### TASK DETAILS
If "will" shows up in a line of the material, return that line.
........
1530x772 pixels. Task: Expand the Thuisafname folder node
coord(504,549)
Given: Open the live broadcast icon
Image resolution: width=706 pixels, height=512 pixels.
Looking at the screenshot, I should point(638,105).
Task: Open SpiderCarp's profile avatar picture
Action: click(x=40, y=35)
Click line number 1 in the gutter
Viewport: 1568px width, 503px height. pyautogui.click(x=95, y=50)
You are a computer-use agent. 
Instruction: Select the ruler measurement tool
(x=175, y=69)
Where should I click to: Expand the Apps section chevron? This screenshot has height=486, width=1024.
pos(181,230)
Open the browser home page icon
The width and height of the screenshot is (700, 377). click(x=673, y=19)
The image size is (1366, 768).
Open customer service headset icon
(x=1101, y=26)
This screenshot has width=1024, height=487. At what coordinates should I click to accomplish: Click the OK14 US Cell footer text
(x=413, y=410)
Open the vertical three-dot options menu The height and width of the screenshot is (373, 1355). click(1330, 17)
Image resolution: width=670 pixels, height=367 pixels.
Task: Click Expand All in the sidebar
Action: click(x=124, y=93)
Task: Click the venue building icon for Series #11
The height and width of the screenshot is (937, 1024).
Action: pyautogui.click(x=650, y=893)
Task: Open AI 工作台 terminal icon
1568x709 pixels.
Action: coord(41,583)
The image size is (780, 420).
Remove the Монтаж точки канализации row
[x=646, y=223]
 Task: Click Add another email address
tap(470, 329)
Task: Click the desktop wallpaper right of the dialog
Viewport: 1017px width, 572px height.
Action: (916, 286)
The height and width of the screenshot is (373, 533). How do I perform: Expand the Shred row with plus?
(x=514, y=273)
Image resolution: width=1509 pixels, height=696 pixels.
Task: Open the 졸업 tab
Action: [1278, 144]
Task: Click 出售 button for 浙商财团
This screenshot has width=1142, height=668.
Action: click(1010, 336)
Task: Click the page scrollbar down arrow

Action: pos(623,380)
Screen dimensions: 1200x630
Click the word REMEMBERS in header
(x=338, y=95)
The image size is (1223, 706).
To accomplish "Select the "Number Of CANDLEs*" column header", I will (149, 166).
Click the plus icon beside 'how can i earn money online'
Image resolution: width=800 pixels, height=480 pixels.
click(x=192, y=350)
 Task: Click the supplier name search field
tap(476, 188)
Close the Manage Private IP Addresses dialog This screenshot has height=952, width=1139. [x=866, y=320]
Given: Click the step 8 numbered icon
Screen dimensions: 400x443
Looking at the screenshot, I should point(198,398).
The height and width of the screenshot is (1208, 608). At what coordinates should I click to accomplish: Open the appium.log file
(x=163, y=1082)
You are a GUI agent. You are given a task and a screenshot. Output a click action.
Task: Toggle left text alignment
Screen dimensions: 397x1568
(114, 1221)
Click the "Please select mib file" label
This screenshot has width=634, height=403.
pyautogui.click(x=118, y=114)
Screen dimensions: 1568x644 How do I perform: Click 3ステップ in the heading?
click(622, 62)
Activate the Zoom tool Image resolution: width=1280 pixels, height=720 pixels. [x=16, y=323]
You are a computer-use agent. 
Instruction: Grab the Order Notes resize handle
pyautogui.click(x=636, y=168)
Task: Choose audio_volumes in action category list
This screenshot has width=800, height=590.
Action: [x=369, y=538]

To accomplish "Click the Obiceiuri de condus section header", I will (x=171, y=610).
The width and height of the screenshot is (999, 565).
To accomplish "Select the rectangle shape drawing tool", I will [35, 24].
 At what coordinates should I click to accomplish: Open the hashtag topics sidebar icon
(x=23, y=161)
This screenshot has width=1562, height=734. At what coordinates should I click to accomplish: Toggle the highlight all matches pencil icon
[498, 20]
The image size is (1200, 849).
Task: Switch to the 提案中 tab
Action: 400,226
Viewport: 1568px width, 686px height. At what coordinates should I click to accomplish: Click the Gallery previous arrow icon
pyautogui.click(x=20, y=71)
........
### ANSWER TO THIS EXERCISE
To accomplish "Select the "Number Of CANDLEs*" column header", I will (149, 166).
To accomplish "Click the Obiceiuri de condus section header", I will (x=171, y=610).
To accomplish "Select the rectangle shape drawing tool", I will [35, 24].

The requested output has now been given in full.